Dodgers trainers help Los Angeles Times columnist T.J. Simers after stroke

As a sports columnist for the Los Angeles Times, T.J. Simers fears little, if anything. He treats most of his subjects with a heavy dose of circumspection and sarcasm, and several of them with contempt. He can be brutal at times. A lot of people don't like him, actually. Jim McMahon once blew his nose on Simers' face. That T.J. Simers.

And yet, during a medical emergency recently, the training staff of the Los Angeles Dodgers set aside the big-time writer's image and focused on the human, helping Simers get from his hotel room to a Phoenix-area emergency room after he had suffered a mini-stroke.

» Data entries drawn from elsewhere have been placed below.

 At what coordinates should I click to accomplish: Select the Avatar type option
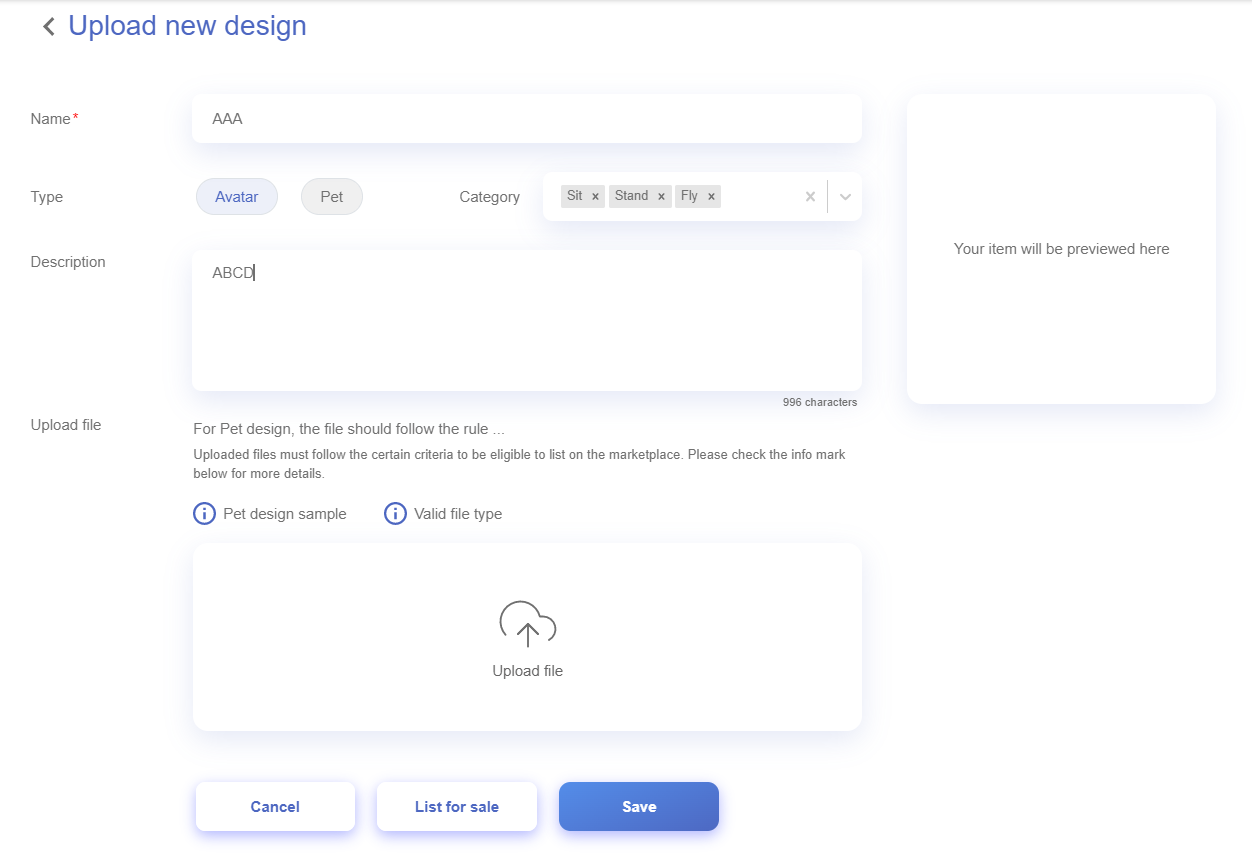coord(237,197)
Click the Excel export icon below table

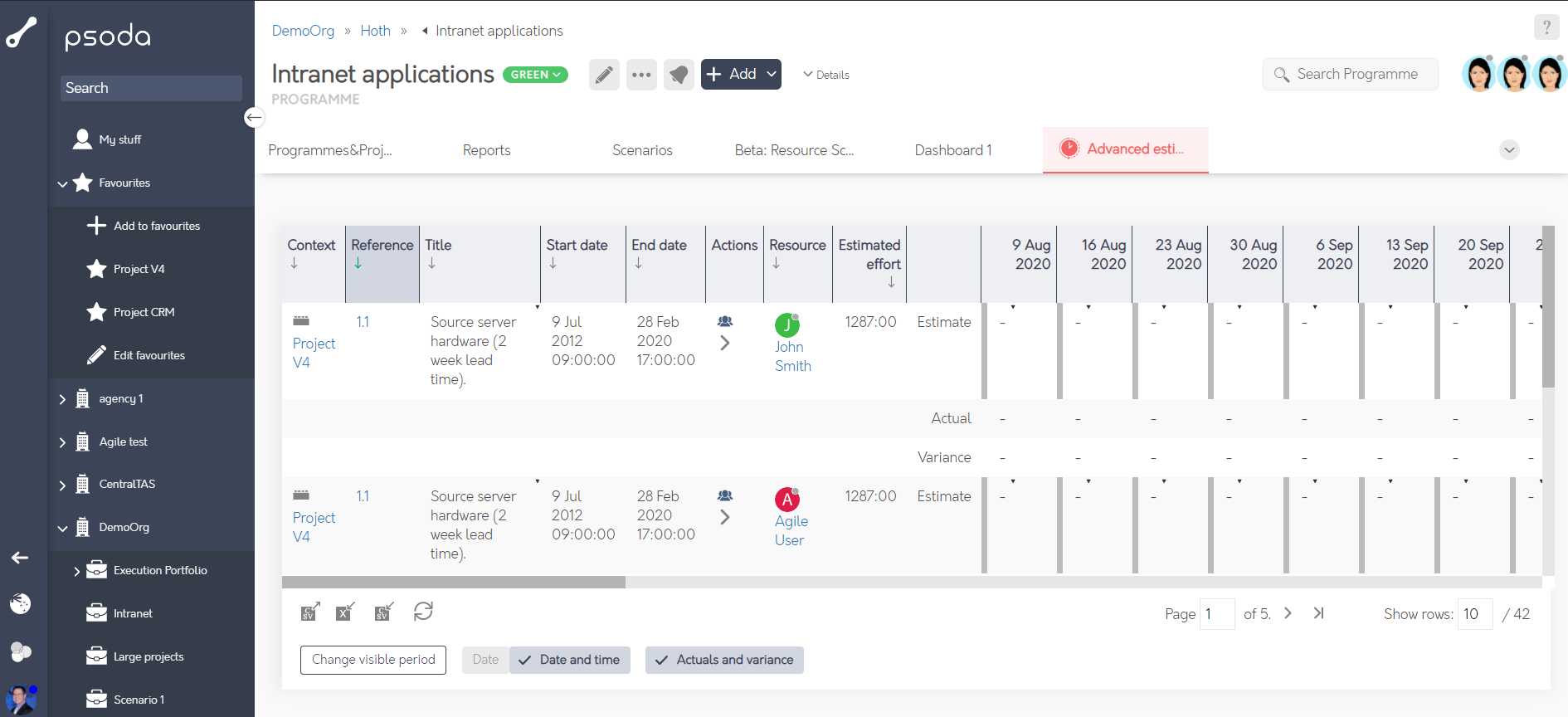345,612
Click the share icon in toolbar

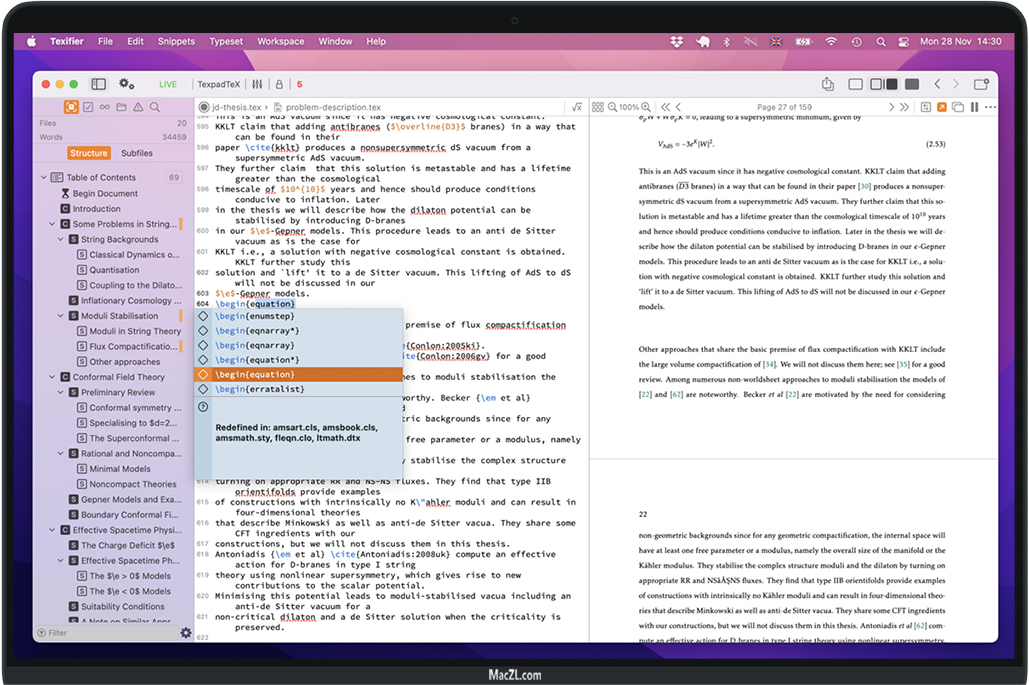(x=827, y=85)
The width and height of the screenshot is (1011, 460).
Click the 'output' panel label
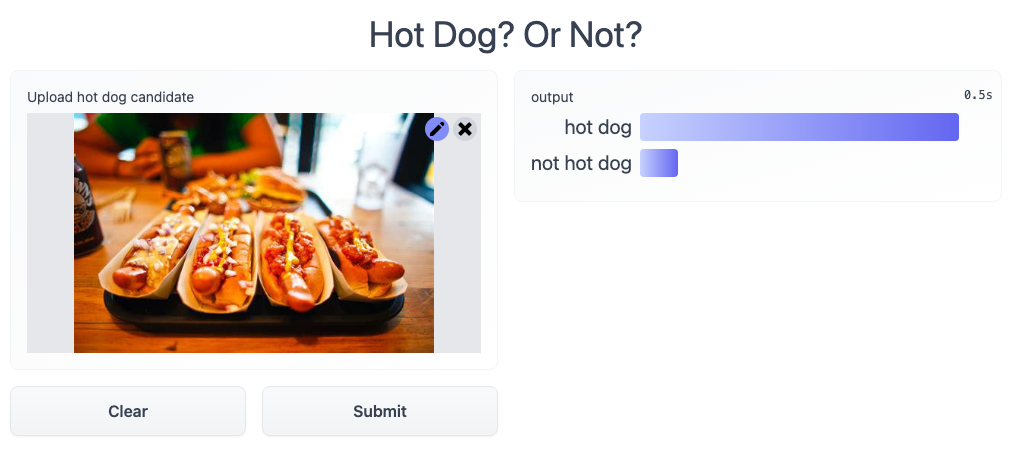click(552, 97)
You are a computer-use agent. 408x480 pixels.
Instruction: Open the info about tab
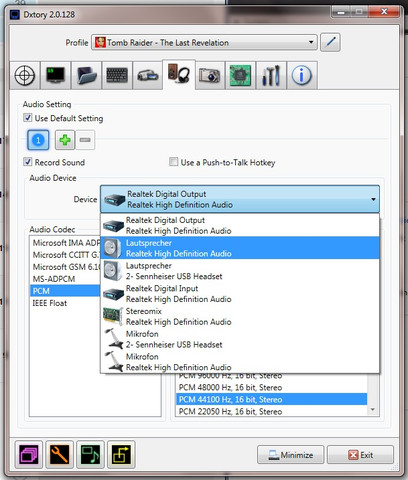(x=302, y=75)
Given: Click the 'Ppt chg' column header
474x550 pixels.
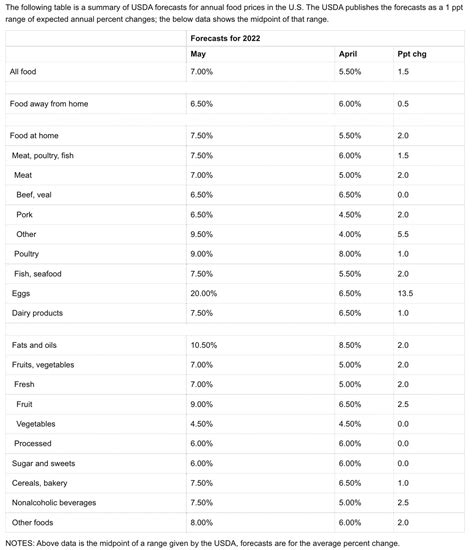Looking at the screenshot, I should click(412, 54).
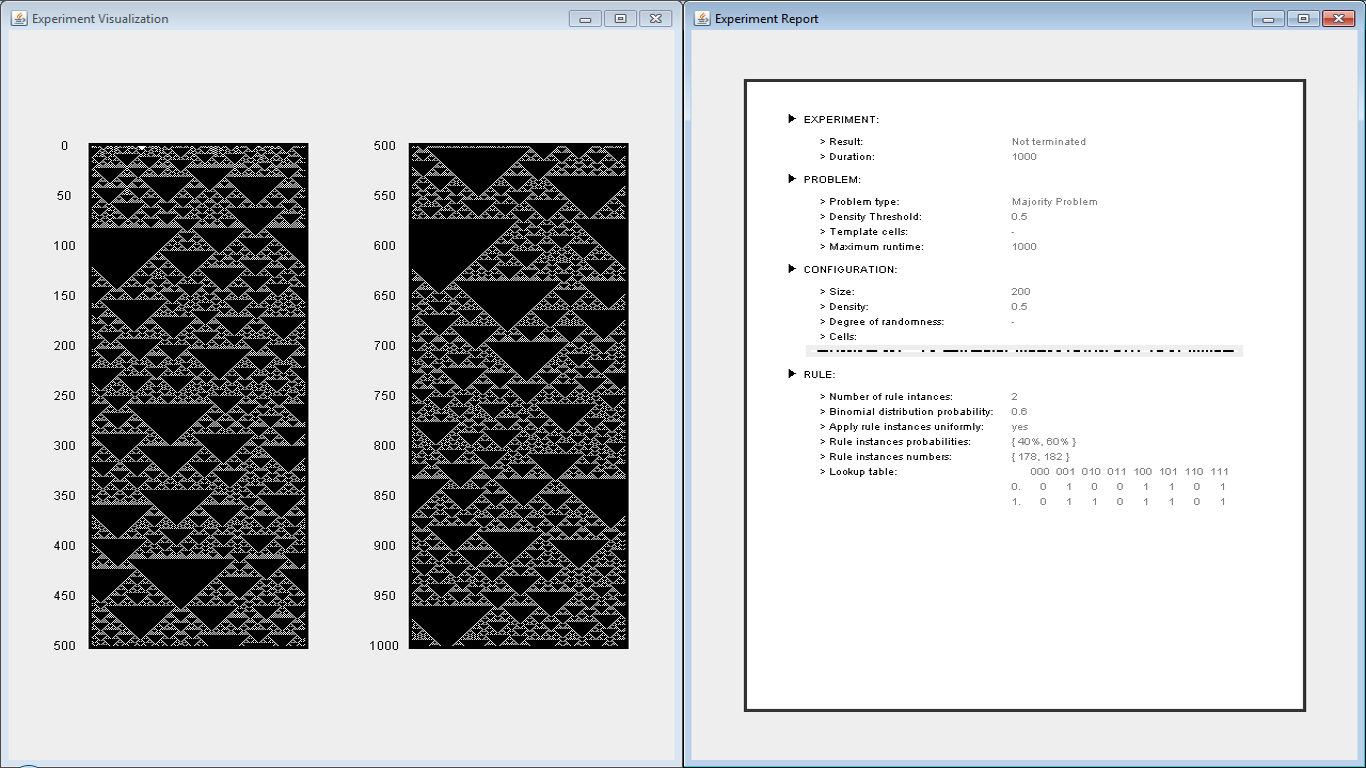Toggle the CONFIGURATION section arrow
Image resolution: width=1366 pixels, height=768 pixels.
coord(793,269)
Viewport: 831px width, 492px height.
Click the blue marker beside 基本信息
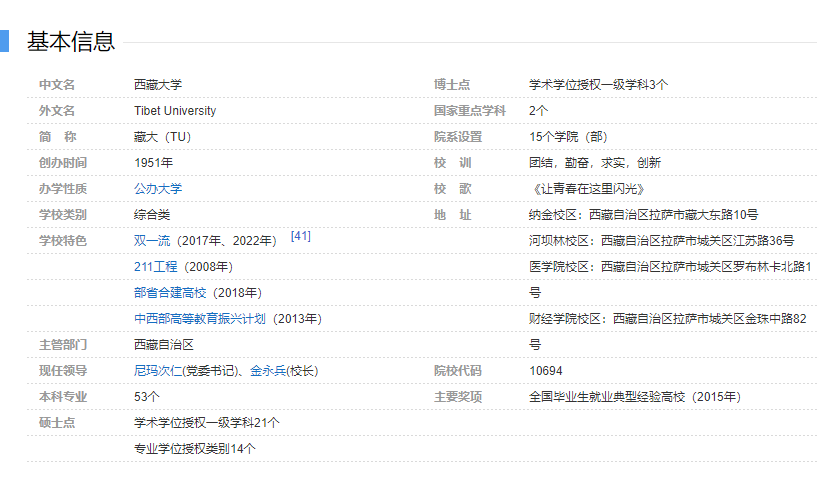click(x=4, y=41)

In a column published Tuesday, Simers wrote that, one morning last week, he fell several times trying to get from bed to the bathroom in his hotel. After trying to get his bearings, Simers says he "rode the wall" back to bed and telephoned ... beat reporter Dylan Hernandez, to say that he wouldn't be coming to Camelback Ranch to cover the Dodgers. Word got to Dodgers media relations that Simers was ill and they told Dodgers trainer Sue Falsone, who instructed Simers on how to check for symptoms of a stoke. Go smile in a mirror, for example, and tell us what you see.

Simers writes:

Falsone went above and beyond. She sent trainer Aaron Schumacher to get me to the emergency room.

Simers says it turns out he did not have a full-blown stroke but instead a Transient Ischemic Attack. In the case of a full stroke, Simers says, he would have had three hours to get the proper medication before "bigger problems" set in. That's why, Simers rationalizes, he was deliberate in asking for medical help. But the entire process got him thinking:

As I lay there contemplating life, I thought about the last question I might have asked as a journalist.

"Is Joe Blanton a part of your rotation?" I asked Angels Manager Mike Scioscia.

"Yes," said Scioscia.

I contemplated the last thing I might have said as a journalist: "I thought you were trying to win this season."

Like Capt. Ahab in "Mody-Dick," Simers was being a professional curmudgeon 'til the end:

…to the last I grapple with thee; from hell's heart I stab at thee; for hate's sake I spit my last breath at thee.

Except, he's not dead. Thanks in part, perhaps, to the Dodgers trainers. Good for them. Right? Right.